I do occasionally run swapoff -a
I do that when I *know* the system is trashing just because the kernel
is caching a lot of crap and swapping out a working set that *do* fit
completely in memory if it weren't for the stupidly overly aggressive
buffer caches.

Having more than a few Gig of swap, esp on rotatory media is just
suicide, and forcing to use swap for /tmp files seem to be really the
wrong way to go *as a default*

> > The *default* limit for tmpfs is half of physical RAM
> 
> I.e. the default limit on tmpfs is to make half your RAM unavailable
> to programs and buffers.  Given how bloated software is becoming
> (Fedora is no exception), this is a step backwards.

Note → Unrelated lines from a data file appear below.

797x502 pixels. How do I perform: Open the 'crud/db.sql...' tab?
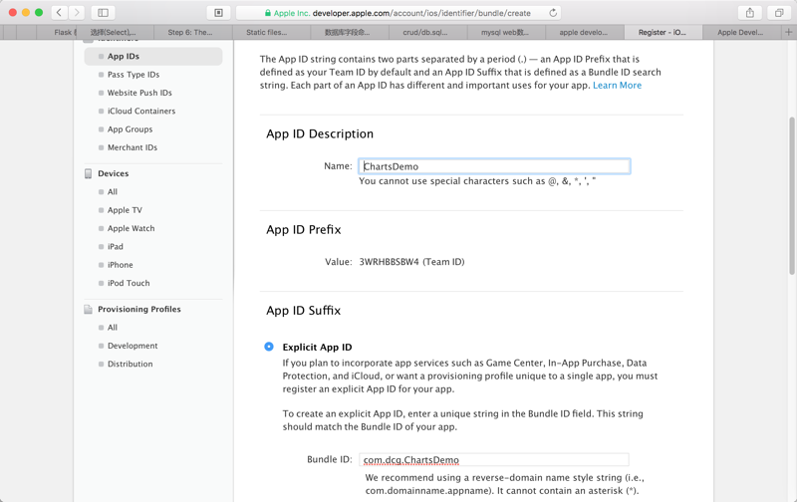[425, 32]
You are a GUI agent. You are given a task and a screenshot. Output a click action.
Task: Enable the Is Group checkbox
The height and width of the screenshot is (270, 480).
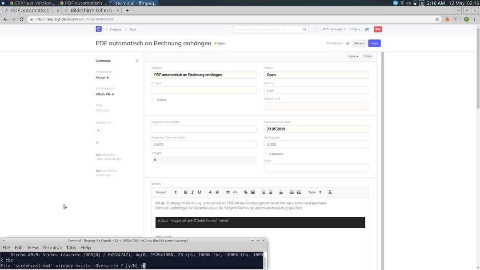coord(153,99)
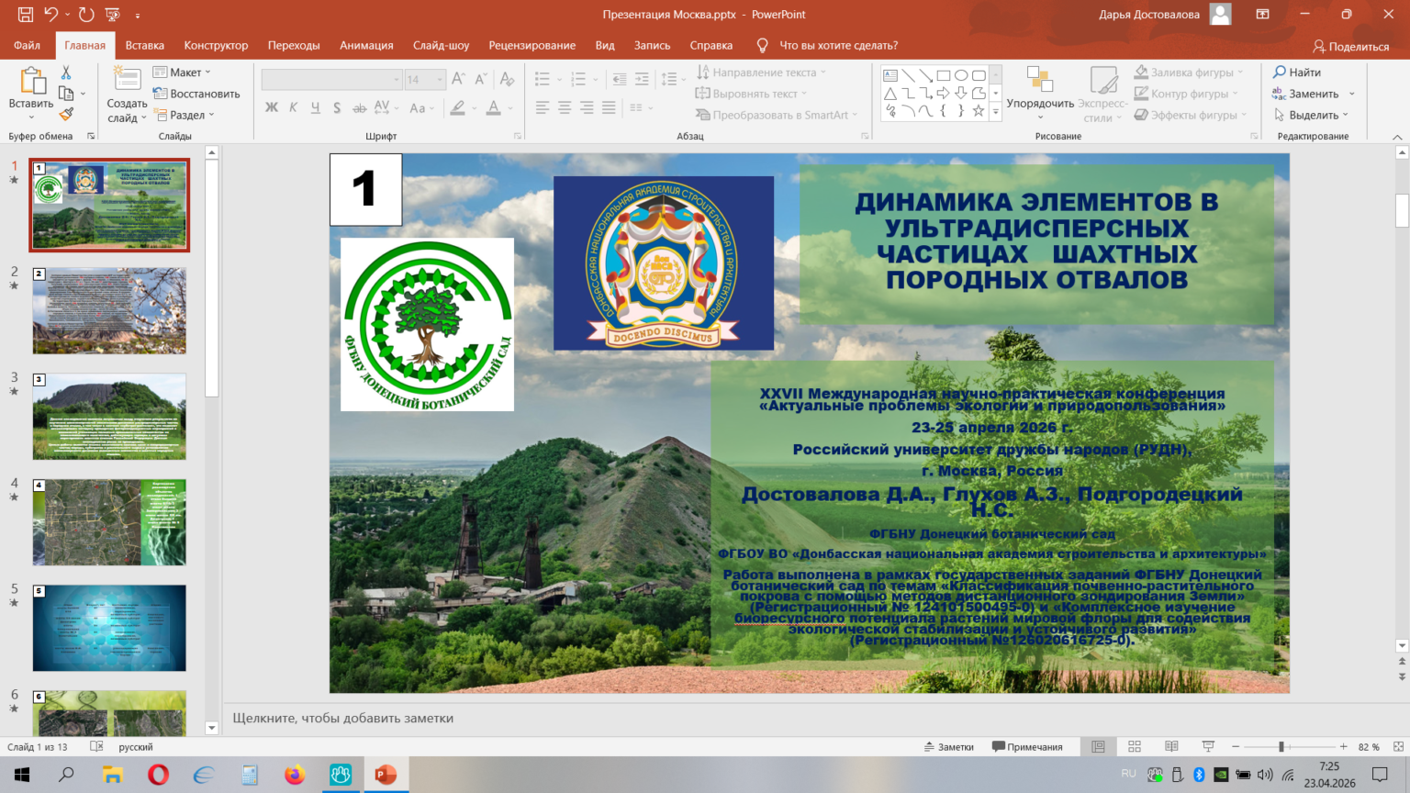The image size is (1410, 793).
Task: Expand the Layout (Макет) dropdown
Action: [x=183, y=73]
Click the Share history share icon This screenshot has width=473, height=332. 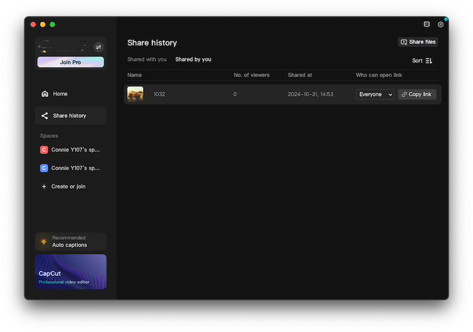pyautogui.click(x=44, y=116)
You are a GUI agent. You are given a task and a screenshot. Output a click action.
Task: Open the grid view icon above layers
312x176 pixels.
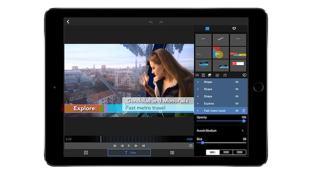tap(203, 75)
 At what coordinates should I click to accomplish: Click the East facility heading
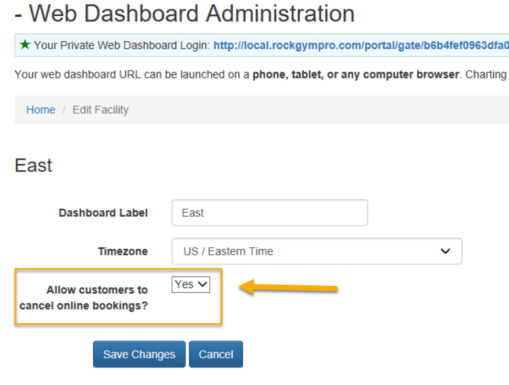tap(34, 165)
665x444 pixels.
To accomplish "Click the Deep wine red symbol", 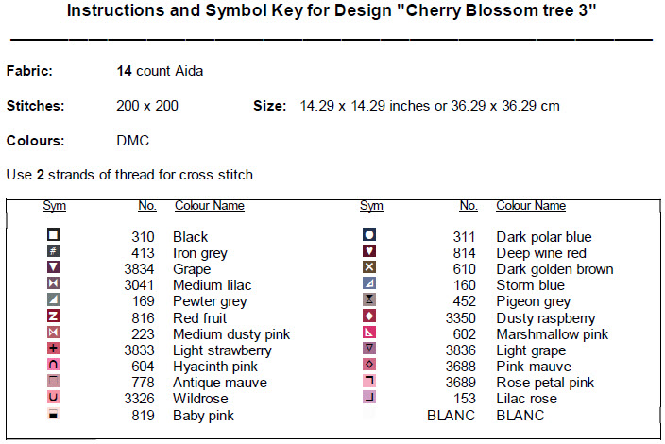I will click(370, 252).
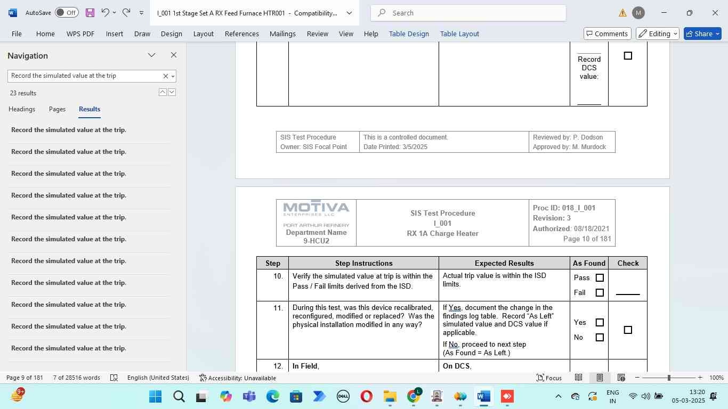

On my 'normal' systems once the desktop is fully started with Firfox,
Gnome, Evolution and all the crap, I already am using more than half the
RAM available, so tmpfs in RAM means I hit swap as soon as something
decides to write a tmp file as if we didn't have enough I/O issues with
latest kernels in Fedora, isn't that awesome ? Not!

> In conclusion, /tmp on tmpfs is a non-starter for me, and will be
> changed on my systems as soon as possible.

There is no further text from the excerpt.